_Work to be completed:_ Once you reach the line with "The image size is (558, 314)." below, copy each line exactly, stopping after the line with "Task: Click the orange", and skip any pictures.

_Provided entries:_
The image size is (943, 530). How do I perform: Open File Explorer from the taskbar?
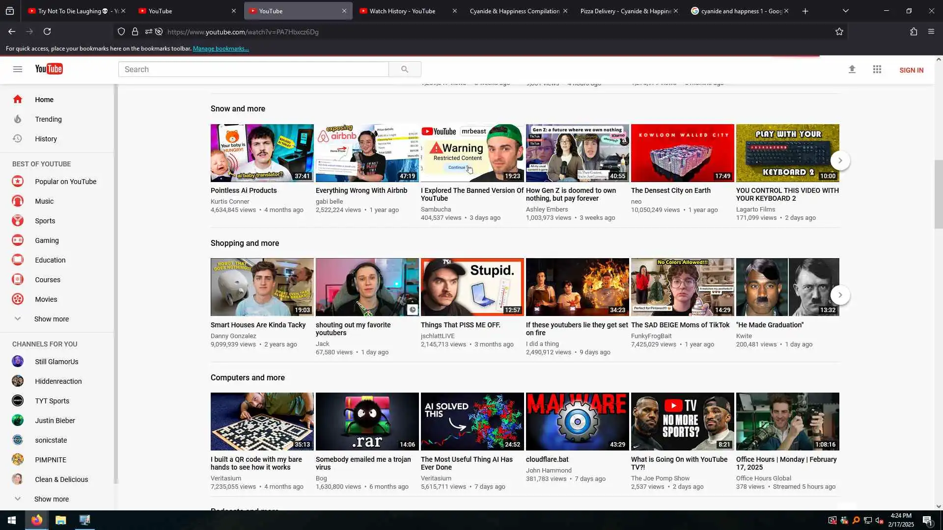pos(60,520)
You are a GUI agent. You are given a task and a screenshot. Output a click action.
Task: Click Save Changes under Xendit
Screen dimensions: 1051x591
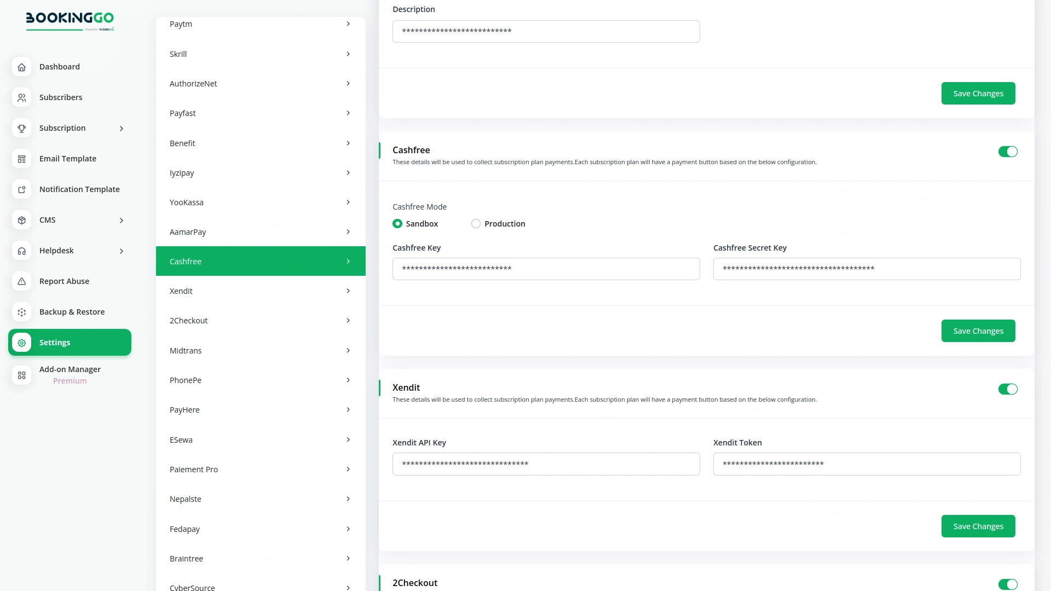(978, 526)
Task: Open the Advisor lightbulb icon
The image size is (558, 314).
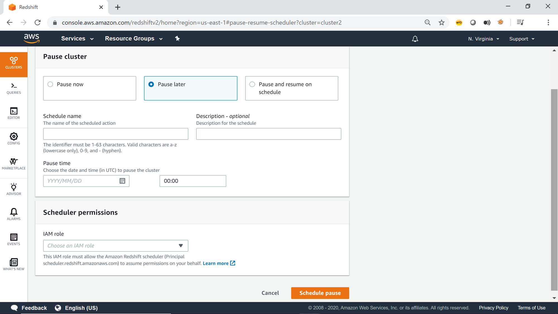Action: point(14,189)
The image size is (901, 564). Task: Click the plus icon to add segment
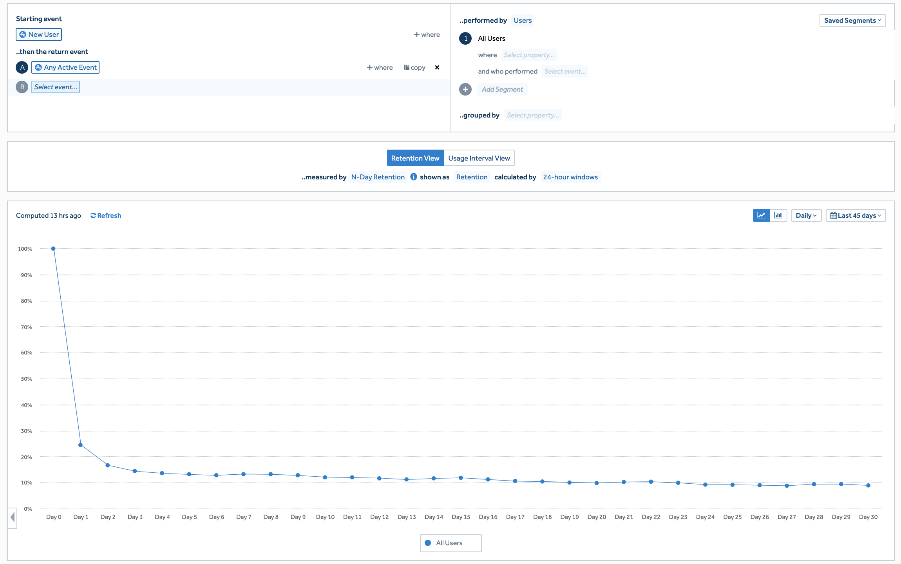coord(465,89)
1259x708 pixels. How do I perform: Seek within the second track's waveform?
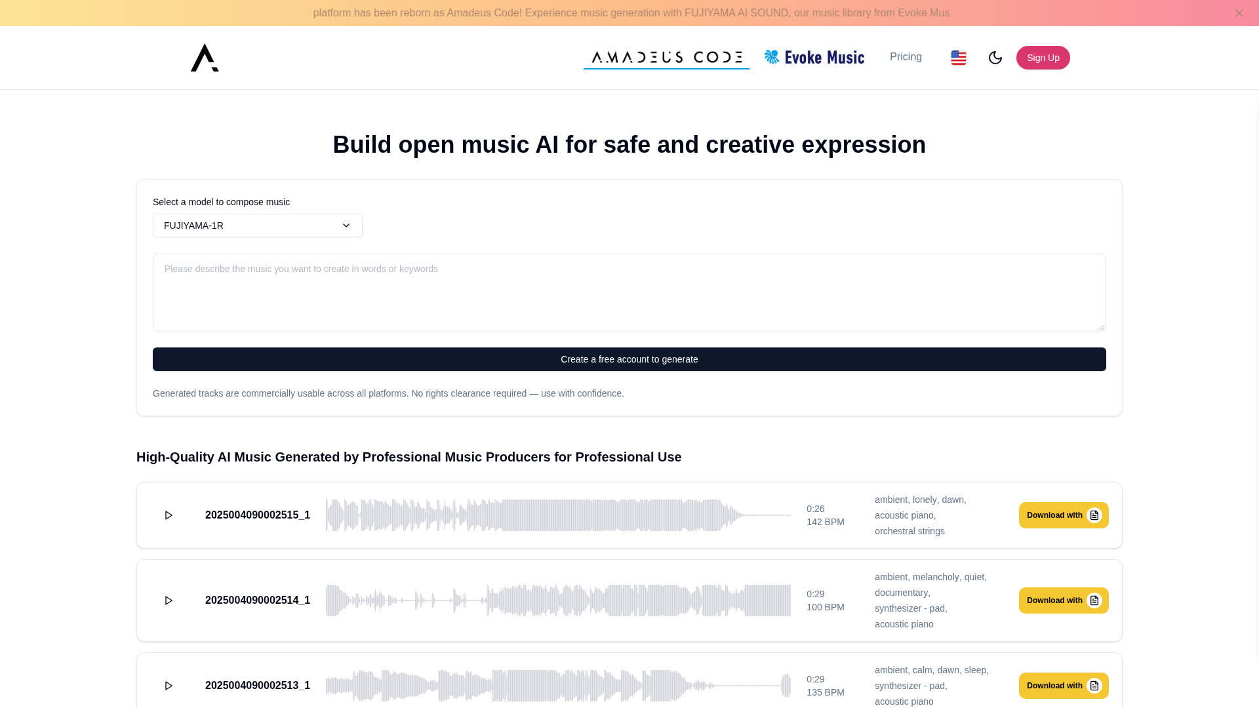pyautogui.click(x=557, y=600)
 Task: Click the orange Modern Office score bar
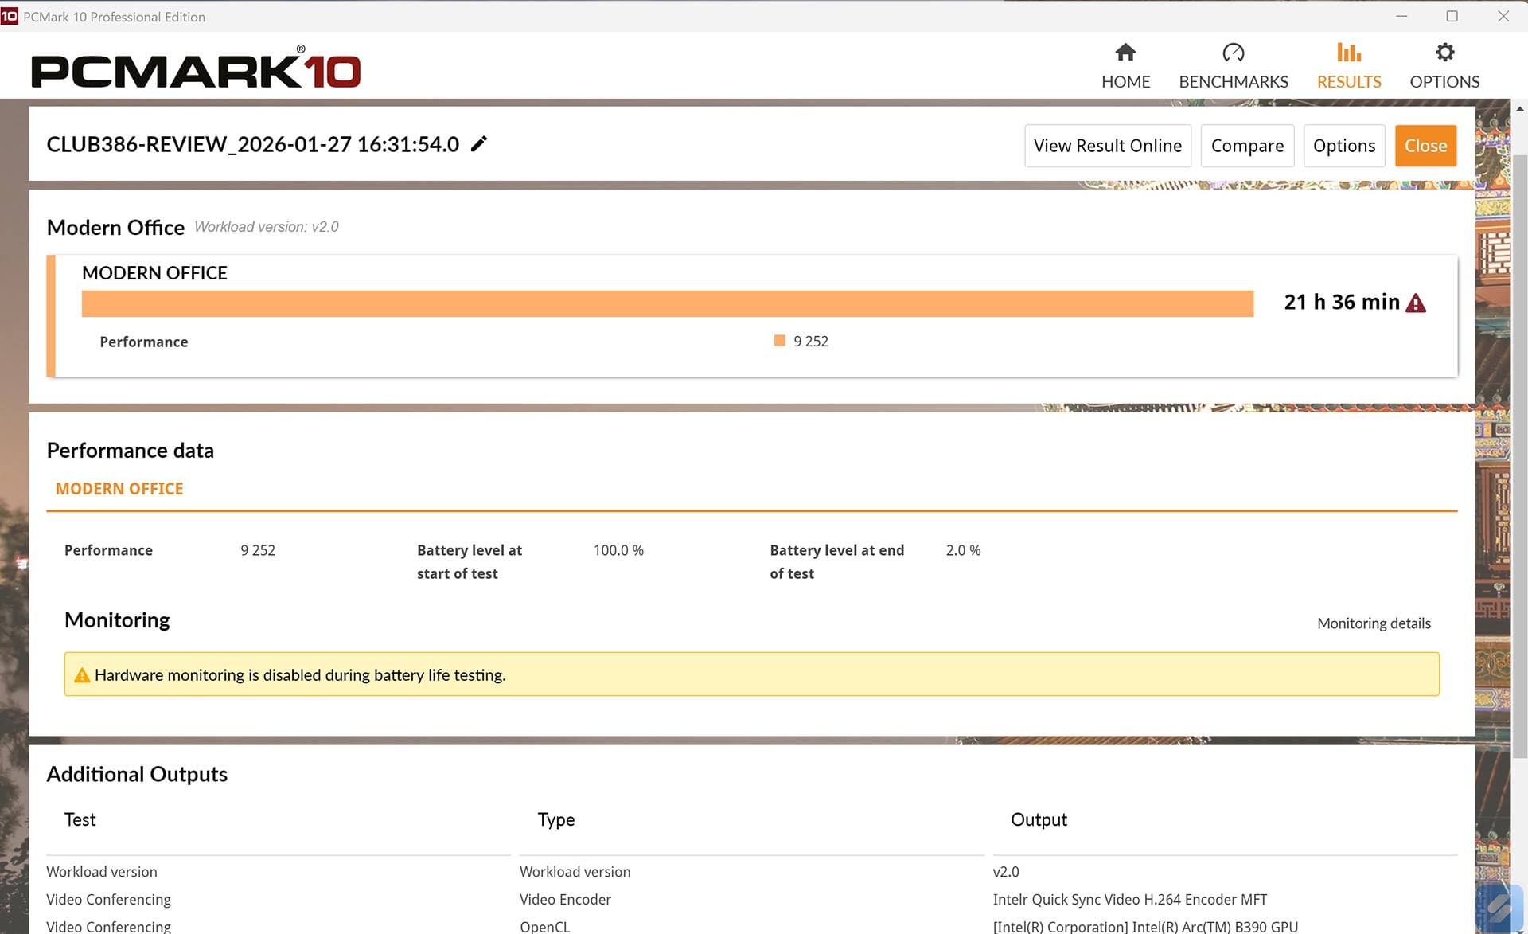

...

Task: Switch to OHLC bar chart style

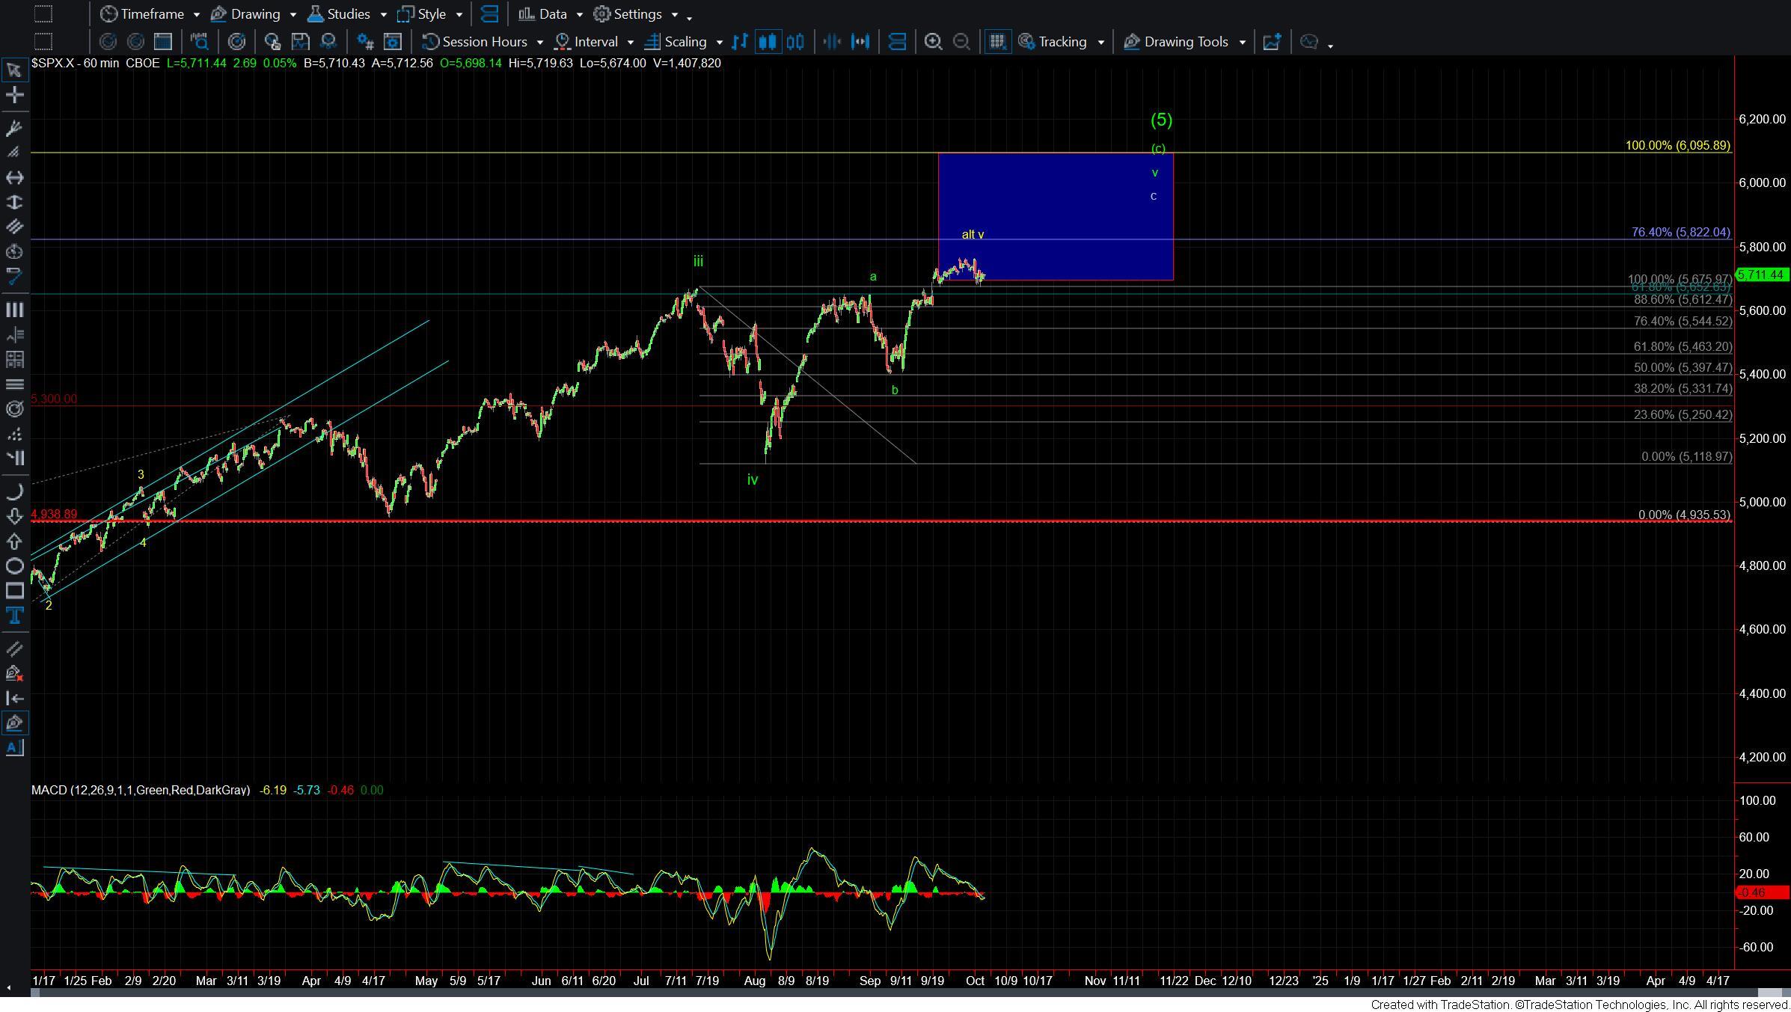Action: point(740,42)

_Result:_
The image size is (558, 314).
Action: point(14,189)
The image size is (901, 564). Task: Click the plus icon to add segment
coord(465,89)
1259x708 pixels. How do I perform: Seek within the second track's waveform?
pyautogui.click(x=557, y=600)
 Task: Click the orange Modern Office score bar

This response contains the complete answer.